_WHAT THE TASK ASKS_
Return verbatim all lines from the first one in the records to the line with "The width and height of the screenshot is (296, 145).", both ends kept.

_EXTRACTED MATERIAL_
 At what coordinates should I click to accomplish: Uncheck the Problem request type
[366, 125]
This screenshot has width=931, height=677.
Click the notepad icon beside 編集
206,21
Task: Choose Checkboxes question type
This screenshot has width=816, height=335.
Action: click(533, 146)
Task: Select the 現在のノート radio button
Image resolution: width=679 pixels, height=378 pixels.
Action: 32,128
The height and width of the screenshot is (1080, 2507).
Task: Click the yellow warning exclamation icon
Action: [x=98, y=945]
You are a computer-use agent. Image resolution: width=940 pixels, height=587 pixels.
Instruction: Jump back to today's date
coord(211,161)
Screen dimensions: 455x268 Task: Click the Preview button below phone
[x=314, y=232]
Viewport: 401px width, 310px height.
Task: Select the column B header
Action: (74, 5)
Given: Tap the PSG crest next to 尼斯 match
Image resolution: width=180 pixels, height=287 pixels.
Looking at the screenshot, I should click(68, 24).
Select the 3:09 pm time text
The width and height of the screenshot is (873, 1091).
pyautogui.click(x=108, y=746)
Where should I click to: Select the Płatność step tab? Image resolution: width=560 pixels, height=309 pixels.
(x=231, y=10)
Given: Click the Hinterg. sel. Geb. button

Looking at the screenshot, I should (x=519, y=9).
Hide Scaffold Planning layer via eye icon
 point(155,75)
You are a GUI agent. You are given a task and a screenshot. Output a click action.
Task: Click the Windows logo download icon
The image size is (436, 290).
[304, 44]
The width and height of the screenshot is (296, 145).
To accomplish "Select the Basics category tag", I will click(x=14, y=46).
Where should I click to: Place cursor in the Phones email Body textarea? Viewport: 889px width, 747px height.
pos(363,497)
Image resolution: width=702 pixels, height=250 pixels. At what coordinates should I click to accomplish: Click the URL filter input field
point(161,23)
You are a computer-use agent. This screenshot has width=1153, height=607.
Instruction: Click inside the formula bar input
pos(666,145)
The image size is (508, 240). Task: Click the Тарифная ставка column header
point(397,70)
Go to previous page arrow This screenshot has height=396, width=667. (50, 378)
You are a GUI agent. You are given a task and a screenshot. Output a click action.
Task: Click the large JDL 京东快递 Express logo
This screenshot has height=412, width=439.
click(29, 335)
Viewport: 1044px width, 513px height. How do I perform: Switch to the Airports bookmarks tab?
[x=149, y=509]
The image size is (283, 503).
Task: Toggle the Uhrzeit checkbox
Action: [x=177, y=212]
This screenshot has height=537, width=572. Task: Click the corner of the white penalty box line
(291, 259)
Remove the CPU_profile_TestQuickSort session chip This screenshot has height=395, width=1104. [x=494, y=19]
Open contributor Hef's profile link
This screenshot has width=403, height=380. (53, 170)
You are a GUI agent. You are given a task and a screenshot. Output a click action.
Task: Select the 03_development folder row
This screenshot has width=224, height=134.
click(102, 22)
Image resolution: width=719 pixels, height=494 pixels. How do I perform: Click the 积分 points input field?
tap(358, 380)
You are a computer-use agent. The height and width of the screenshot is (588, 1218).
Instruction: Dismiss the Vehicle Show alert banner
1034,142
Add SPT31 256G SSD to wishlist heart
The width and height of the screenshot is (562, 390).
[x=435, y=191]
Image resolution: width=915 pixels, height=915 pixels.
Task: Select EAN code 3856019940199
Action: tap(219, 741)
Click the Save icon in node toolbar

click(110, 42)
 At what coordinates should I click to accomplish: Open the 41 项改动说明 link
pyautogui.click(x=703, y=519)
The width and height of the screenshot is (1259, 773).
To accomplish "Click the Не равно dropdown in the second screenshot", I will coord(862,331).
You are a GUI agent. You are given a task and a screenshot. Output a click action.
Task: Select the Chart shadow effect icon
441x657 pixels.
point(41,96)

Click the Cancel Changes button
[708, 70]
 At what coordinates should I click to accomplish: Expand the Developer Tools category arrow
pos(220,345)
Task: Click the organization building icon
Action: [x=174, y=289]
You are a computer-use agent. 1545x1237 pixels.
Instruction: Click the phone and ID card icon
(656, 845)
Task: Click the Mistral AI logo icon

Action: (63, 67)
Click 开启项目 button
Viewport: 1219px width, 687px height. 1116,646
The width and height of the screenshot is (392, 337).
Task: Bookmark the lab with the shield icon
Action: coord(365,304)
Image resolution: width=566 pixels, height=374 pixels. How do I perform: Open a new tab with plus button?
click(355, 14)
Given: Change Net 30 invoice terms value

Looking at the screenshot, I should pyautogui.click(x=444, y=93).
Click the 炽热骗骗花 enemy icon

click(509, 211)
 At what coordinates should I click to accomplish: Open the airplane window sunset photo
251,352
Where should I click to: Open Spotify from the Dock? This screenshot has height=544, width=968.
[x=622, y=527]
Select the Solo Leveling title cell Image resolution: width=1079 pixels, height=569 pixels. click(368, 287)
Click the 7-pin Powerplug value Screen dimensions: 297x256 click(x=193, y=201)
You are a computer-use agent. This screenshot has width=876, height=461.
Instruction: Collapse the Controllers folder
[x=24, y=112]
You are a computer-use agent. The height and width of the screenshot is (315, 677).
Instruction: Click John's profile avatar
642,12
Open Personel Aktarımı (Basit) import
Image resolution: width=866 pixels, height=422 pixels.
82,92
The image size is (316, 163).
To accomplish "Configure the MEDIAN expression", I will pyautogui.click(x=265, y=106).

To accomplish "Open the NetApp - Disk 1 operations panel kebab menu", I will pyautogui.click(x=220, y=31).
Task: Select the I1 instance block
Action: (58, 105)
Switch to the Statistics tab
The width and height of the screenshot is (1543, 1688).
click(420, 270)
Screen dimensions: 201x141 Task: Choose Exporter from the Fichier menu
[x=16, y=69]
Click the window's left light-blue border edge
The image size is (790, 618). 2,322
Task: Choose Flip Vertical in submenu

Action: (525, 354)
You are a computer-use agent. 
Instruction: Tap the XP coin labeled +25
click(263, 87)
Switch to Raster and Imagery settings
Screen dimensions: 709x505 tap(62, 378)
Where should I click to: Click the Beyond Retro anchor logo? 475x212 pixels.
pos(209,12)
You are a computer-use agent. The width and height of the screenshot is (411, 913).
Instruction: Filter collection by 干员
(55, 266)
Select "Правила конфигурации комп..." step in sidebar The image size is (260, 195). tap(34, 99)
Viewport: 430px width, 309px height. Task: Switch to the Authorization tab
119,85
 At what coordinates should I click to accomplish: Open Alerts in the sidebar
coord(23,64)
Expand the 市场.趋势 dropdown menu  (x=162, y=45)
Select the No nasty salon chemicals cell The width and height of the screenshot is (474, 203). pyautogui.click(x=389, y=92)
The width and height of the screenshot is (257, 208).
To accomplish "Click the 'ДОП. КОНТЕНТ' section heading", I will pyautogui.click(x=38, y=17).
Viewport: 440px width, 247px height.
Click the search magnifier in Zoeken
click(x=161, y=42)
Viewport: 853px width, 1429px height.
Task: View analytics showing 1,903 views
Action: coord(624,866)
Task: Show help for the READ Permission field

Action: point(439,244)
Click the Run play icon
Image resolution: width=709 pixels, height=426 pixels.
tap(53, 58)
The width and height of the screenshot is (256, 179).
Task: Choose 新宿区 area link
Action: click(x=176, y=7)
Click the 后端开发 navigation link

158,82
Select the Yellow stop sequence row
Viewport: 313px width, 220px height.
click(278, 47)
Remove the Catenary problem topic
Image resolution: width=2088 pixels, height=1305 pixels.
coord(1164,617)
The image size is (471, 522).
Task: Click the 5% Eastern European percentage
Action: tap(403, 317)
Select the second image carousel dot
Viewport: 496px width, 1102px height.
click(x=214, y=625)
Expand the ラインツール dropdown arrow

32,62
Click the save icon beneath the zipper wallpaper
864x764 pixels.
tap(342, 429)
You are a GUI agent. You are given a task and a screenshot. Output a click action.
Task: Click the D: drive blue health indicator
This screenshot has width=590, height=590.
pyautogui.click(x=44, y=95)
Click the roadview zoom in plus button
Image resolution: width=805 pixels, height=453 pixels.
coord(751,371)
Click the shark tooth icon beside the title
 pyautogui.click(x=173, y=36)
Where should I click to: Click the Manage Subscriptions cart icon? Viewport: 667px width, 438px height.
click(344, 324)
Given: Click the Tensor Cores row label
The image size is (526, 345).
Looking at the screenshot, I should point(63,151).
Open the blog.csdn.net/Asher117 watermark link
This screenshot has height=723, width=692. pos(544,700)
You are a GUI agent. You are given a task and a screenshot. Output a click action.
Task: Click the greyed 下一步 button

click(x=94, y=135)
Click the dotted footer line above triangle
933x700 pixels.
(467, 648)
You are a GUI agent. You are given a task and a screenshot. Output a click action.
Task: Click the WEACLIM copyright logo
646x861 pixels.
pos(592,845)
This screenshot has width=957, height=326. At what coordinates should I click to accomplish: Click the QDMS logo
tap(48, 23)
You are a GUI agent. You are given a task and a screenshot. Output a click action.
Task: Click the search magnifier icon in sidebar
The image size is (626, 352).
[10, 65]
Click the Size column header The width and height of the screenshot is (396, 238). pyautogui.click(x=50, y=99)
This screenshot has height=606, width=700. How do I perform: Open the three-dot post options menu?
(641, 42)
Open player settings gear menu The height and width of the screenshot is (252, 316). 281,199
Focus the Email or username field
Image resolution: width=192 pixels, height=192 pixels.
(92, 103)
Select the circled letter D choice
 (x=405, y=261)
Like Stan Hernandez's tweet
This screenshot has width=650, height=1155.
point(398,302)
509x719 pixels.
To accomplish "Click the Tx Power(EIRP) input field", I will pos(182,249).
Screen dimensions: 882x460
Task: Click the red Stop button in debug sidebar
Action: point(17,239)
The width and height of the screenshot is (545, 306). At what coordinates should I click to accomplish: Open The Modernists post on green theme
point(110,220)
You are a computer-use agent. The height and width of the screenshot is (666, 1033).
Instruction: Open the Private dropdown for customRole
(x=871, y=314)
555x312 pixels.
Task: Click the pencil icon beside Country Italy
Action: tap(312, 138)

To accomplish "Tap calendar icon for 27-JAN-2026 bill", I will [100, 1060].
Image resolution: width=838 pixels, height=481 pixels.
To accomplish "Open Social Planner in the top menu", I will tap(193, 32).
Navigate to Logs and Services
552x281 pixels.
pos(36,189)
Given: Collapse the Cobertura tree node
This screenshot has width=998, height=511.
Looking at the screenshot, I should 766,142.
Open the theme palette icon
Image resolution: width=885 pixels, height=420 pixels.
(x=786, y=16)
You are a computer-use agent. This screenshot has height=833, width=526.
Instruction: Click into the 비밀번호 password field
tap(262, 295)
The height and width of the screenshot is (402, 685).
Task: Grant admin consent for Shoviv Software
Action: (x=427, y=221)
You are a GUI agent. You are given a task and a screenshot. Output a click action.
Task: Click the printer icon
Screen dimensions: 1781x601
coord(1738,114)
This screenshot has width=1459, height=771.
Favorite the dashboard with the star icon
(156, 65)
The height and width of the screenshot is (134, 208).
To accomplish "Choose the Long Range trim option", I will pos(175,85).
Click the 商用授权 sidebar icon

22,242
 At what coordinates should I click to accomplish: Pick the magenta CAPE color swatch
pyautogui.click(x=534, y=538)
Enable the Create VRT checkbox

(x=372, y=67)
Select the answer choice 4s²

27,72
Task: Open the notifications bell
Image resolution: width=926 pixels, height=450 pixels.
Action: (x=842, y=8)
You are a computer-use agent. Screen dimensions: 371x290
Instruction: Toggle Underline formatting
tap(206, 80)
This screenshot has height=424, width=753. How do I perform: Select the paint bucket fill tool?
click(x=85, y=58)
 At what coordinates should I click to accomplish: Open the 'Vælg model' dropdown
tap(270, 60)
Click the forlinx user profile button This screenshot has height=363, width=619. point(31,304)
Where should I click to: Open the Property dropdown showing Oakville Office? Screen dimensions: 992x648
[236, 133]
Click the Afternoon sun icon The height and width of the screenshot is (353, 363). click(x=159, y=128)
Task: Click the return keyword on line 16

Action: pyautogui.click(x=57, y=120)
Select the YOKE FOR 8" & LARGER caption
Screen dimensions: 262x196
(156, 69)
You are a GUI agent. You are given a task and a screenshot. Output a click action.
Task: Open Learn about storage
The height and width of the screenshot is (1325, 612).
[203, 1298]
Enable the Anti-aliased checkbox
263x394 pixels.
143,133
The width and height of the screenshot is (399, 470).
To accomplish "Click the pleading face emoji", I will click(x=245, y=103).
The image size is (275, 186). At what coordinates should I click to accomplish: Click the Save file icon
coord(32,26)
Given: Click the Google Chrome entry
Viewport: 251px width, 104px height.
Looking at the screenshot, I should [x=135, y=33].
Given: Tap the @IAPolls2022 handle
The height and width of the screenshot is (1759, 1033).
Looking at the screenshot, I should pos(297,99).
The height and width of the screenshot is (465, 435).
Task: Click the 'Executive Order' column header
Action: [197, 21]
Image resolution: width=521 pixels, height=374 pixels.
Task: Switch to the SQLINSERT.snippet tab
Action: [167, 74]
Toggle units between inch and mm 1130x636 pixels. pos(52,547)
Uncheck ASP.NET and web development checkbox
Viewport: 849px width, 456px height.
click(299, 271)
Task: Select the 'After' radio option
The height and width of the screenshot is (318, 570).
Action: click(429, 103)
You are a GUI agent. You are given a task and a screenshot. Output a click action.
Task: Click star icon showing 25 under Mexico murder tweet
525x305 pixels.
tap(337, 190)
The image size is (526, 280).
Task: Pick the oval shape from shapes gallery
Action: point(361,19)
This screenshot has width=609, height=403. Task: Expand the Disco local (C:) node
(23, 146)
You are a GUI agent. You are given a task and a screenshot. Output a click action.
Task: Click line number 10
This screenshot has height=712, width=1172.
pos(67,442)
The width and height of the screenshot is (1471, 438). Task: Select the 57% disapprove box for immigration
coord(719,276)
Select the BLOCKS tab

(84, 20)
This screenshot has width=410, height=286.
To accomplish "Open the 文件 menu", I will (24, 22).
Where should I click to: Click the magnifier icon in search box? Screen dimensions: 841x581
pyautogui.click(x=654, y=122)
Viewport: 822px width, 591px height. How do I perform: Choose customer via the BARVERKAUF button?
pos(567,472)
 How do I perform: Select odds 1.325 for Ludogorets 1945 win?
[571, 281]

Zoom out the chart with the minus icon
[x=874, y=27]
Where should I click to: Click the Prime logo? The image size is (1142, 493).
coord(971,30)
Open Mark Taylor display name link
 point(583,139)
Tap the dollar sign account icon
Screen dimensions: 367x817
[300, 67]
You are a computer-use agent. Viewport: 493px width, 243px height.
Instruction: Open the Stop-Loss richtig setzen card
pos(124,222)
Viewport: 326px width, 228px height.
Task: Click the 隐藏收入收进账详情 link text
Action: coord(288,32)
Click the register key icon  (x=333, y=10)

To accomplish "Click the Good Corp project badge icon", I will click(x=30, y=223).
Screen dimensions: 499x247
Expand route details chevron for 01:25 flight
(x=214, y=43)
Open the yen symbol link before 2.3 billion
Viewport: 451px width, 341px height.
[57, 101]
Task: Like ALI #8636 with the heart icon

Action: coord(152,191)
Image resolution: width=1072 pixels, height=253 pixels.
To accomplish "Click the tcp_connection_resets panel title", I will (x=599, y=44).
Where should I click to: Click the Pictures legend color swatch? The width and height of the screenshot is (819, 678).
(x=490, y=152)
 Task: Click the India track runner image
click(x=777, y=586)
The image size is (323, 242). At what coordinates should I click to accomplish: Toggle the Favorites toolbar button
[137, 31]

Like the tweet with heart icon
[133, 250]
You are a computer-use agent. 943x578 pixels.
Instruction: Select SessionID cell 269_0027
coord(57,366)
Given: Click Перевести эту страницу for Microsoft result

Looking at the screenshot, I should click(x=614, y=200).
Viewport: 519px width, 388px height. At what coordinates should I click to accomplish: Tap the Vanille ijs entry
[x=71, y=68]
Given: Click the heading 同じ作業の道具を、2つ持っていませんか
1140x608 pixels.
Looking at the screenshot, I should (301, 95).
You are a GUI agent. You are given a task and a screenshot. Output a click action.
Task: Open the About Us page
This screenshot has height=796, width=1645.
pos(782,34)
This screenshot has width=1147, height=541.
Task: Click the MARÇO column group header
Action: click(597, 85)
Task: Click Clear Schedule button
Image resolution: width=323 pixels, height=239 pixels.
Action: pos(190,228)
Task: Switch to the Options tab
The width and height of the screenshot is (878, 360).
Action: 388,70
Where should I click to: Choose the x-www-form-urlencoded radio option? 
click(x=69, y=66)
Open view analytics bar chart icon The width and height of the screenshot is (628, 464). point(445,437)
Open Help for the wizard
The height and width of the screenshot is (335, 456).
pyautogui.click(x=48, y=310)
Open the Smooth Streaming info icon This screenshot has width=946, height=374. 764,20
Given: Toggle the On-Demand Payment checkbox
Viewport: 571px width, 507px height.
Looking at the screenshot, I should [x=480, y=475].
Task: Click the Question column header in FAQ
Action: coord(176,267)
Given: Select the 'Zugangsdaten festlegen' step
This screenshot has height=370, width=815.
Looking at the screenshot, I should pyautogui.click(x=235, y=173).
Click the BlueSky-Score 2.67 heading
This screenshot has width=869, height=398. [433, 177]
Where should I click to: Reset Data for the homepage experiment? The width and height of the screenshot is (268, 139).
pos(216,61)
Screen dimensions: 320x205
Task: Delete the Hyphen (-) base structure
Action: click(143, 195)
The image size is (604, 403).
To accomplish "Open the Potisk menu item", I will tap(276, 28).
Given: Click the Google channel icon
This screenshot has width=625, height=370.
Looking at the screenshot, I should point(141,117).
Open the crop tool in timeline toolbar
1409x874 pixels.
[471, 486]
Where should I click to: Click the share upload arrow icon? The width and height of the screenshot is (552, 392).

_ANSWER FOR THIS EXERCISE_
 At what coordinates should I click to accomplish: Uncheck the Problem request type
[366, 125]
This screenshot has width=931, height=677.
Click the notepad icon beside 編集
206,21
Task: Choose Checkboxes question type
This screenshot has width=816, height=335.
Action: click(533, 146)
Task: Select the 現在のノート radio button
Image resolution: width=679 pixels, height=378 pixels.
Action: 32,128
The height and width of the screenshot is (1080, 2507).
Task: Click the yellow warning exclamation icon
Action: [x=98, y=945]
You are a computer-use agent. Image resolution: width=940 pixels, height=587 pixels.
Instruction: Jump back to today's date
coord(211,161)
Screen dimensions: 455x268 Task: Click the Preview button below phone
[x=314, y=232]
Viewport: 401px width, 310px height.
Task: Select the column B header
Action: (74, 5)
Given: Tap the PSG crest next to 尼斯 match
Image resolution: width=180 pixels, height=287 pixels.
Looking at the screenshot, I should click(68, 24).
Select the 3:09 pm time text
The width and height of the screenshot is (873, 1091).
pyautogui.click(x=108, y=746)
Where should I click to: Select the Płatność step tab? Image resolution: width=560 pixels, height=309 pixels.
(x=231, y=10)
Given: Click the Hinterg. sel. Geb. button

Looking at the screenshot, I should (x=519, y=9).
Hide Scaffold Planning layer via eye icon
 point(155,75)
You are a GUI agent. You are given a task and a screenshot. Output a click action.
Task: Click the Windows logo download icon
The image size is (436, 290).
[304, 44]
The width and height of the screenshot is (296, 145).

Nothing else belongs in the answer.